Lucas González ha encadenado tantas citas en el Hospital Teknon que ya reconoce los pasillos de memoria. El vocalista de Andy y Lucas acudió ayer a Barcelona acompañado de su esposa, María José, para someterse a una prueba que puede cerrar un calvario que dura lo que un disco de estudio: ocho meses de nebulizaciones, analíticas y esa sensación permanente de respirar por un canuto.

El cantante gaditano no esconde el cansancio, pero tampoco la esperanza. «Vamos a hacer el último ciclo de antibiótico, especializado para la bacteria que me está afectando», confesó a Europa Press antes de entrar a consulta. La frase suena a banda sonaje de serie médica, pero en su caso es la línea de flotación de una carrera que permanece en suspenso desde que un problema nasal le robó el timbre y la resistencia sobre los escenarios.

La bacteria que secuestra una gira

Desde el pasado verano, el dúo andaluz ha ido cancelando fechas mientras González se sometía a cultivos, biopsias y tratamientos hiperbáricos. La bacteria —que él prefiere no bautizar— colonizó los senos paranasales y generó una sinusitis crónica que los antibióticos de primera línea no lograron tocar. El resultado: tejido inflamado que no cicatriza y unas cuerdas vocales que, según sus fisioterapeutas, «trabajan con el freno puesto».

La intervención, programada solo cuando los médicos certifiquen que no queda rastro de infección, consistirá en una cirugía endoscópica que abrirá el conducto nasal y limpiará los focos inflamatorios. «Más vale esperar un poco y que todo salga perfecto que adelantarse y arriesgar la voz», razona. La lógica es aplastante: sin respiración, no hay vibrato; sin vibrato, no hay Andy y Lucas.

Nuevas canciones en la sala de espera

Nuevas canciones en la sala de espera

Mientras la sanidad privada hace sus cálculos, la música no ha parado. González asegura que ya tiene «tres o cuatro temas cerrados» y que el sonido mantiene la esencia de los 90, pero con letras que hablan de «resistencia y segundo acto». La inspiración, dice, llega entre nebulizador y nebulizador, cuando el silencio forzado convierte cada respiración en un metrónomo.

La pareja salió del Teknon con el paso más ligero. María José llevaba la carpeta médica convertida en carpeta de letras; Lucas, una gorra negra para evitar flashes que aún no desea. En la estación de tren, antes de coger el Ave a Madrid, dejó caer la única fecha que aún no puede escribir en la agenda: «Después de Semana Santa, volvemos. Entonces sí que ya os contaré algo concreto». La frase huele a final de capítulo, pero nadie se atreve a cantar victoria.
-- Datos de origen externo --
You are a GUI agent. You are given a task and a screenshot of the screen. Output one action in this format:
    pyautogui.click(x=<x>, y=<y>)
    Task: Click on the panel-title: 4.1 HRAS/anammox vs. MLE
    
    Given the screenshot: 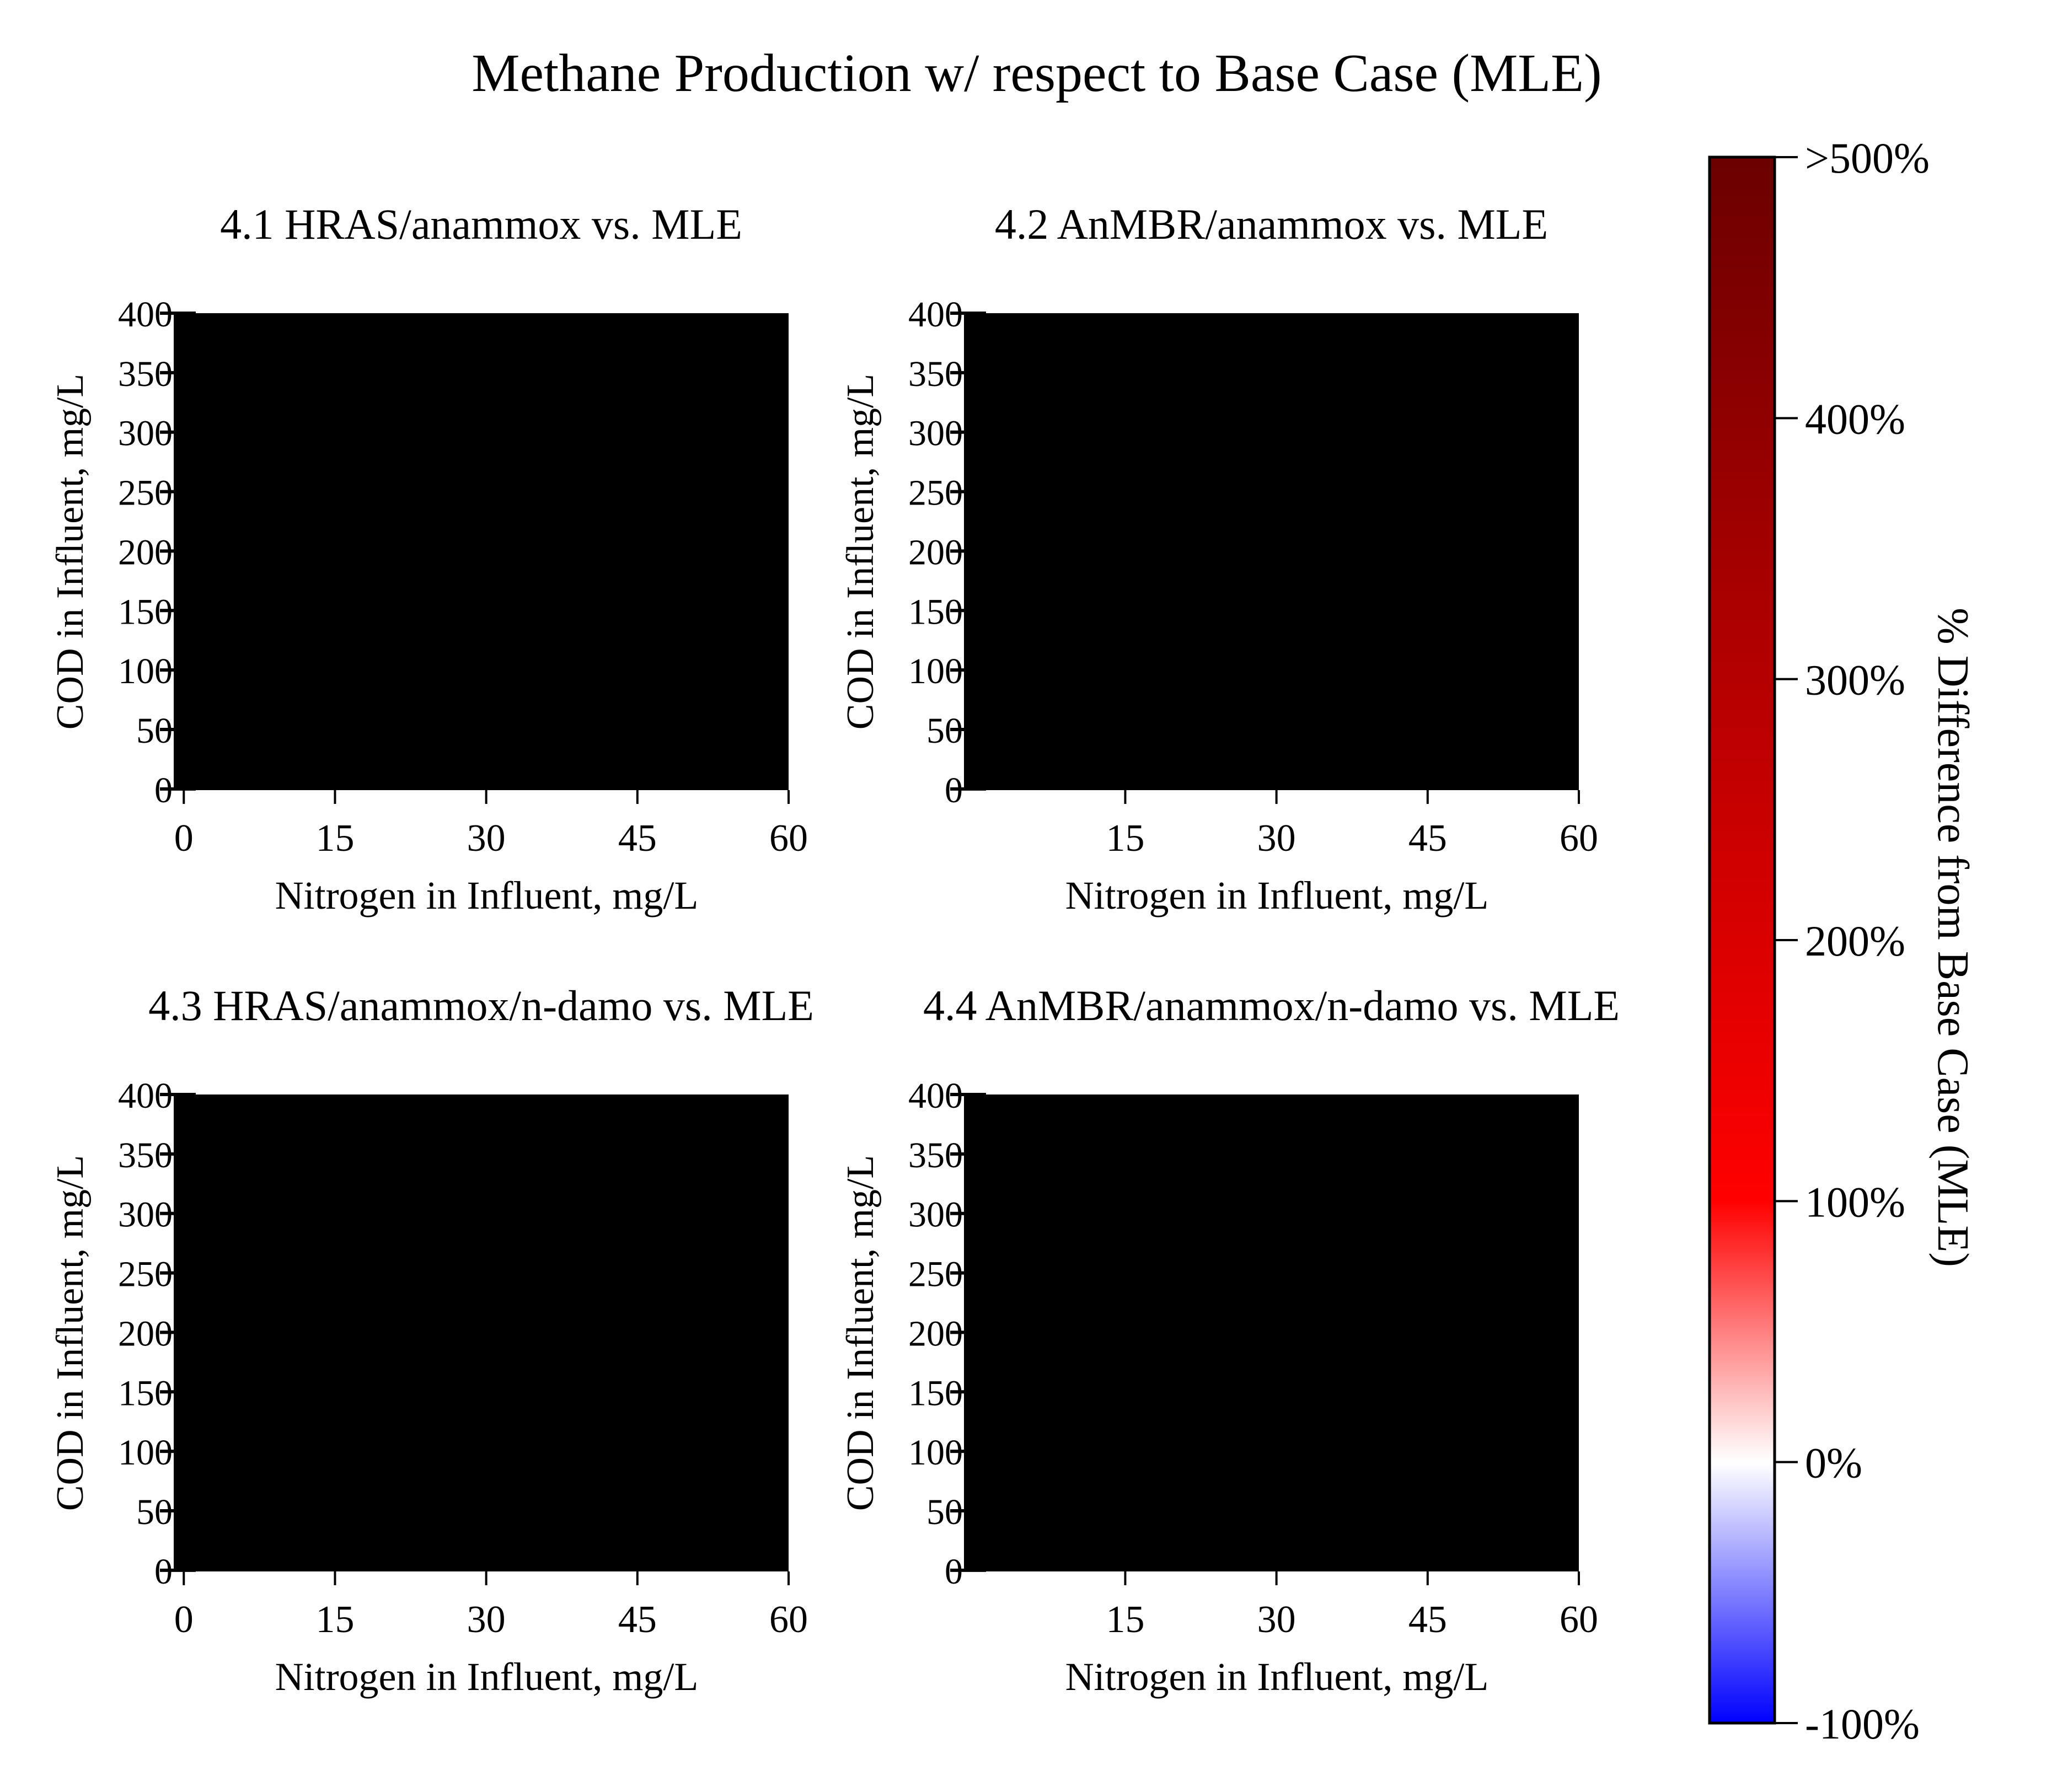 What is the action you would take?
    pyautogui.click(x=481, y=224)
El dúo ha vendido más de dos millones de discos. Su último álbum, Radio Sexy, ya rozaba el oro cuando la nariz dijo basta. La incógnita ahora es si la garganta aguantará el mismo viaje que la ilusión. La respuesta llegará en una sala de operaciones del Teknon, donde una bacteria y una voz se juegan el mismo futuro: el de un pop español que aún sabe a mar y a tabernas de Cádiz.